Task:
Give every line of the records exactly, please, from the first up to and including the one containing "You are a computer-use agent.".

Collected data:
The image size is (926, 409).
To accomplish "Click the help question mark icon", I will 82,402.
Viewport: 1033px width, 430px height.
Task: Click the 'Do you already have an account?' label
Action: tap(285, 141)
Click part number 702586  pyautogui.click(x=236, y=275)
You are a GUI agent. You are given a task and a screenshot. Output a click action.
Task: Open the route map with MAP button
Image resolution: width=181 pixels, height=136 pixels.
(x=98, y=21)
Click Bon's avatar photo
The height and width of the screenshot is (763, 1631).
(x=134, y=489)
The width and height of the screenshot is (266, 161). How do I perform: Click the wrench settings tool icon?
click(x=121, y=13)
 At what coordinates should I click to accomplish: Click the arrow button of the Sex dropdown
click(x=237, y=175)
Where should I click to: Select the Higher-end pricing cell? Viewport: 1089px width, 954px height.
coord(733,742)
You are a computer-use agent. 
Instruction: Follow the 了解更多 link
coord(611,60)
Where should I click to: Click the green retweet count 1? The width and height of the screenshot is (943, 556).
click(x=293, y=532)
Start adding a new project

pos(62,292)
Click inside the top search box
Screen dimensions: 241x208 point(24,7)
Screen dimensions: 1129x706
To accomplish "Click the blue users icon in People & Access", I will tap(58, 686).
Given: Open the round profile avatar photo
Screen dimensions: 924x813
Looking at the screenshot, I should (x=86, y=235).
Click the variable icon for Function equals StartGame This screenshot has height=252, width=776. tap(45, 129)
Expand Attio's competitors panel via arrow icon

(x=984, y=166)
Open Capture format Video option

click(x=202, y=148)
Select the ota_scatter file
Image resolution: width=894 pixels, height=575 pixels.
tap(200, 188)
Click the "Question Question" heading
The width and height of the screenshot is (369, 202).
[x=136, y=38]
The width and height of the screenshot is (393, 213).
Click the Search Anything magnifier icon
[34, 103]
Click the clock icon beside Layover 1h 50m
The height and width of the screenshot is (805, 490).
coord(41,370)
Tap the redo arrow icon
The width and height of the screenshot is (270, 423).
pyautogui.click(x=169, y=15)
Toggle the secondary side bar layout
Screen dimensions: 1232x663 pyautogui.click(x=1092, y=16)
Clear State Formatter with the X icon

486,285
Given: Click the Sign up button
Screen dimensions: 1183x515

Output for this exercise:
The image size is (926, 409).
To accomplish "Click the help question mark icon", I will 82,402.
Viewport: 1033px width, 430px height.
Task: Click the 'Do you already have an account?' label
Action: tap(285, 141)
Click part number 702586  pyautogui.click(x=236, y=275)
You are a GUI agent. You are given a task and a screenshot. Output a click action.
Task: Open the route map with MAP button
Image resolution: width=181 pixels, height=136 pixels.
(x=98, y=21)
Click Bon's avatar photo
The height and width of the screenshot is (763, 1631).
(x=134, y=489)
The width and height of the screenshot is (266, 161). How do I perform: Click the wrench settings tool icon?
click(x=121, y=13)
 At what coordinates should I click to accomplish: Click the arrow button of the Sex dropdown
click(x=237, y=175)
Where should I click to: Select the Higher-end pricing cell? Viewport: 1089px width, 954px height.
coord(733,742)
You are a computer-use agent. 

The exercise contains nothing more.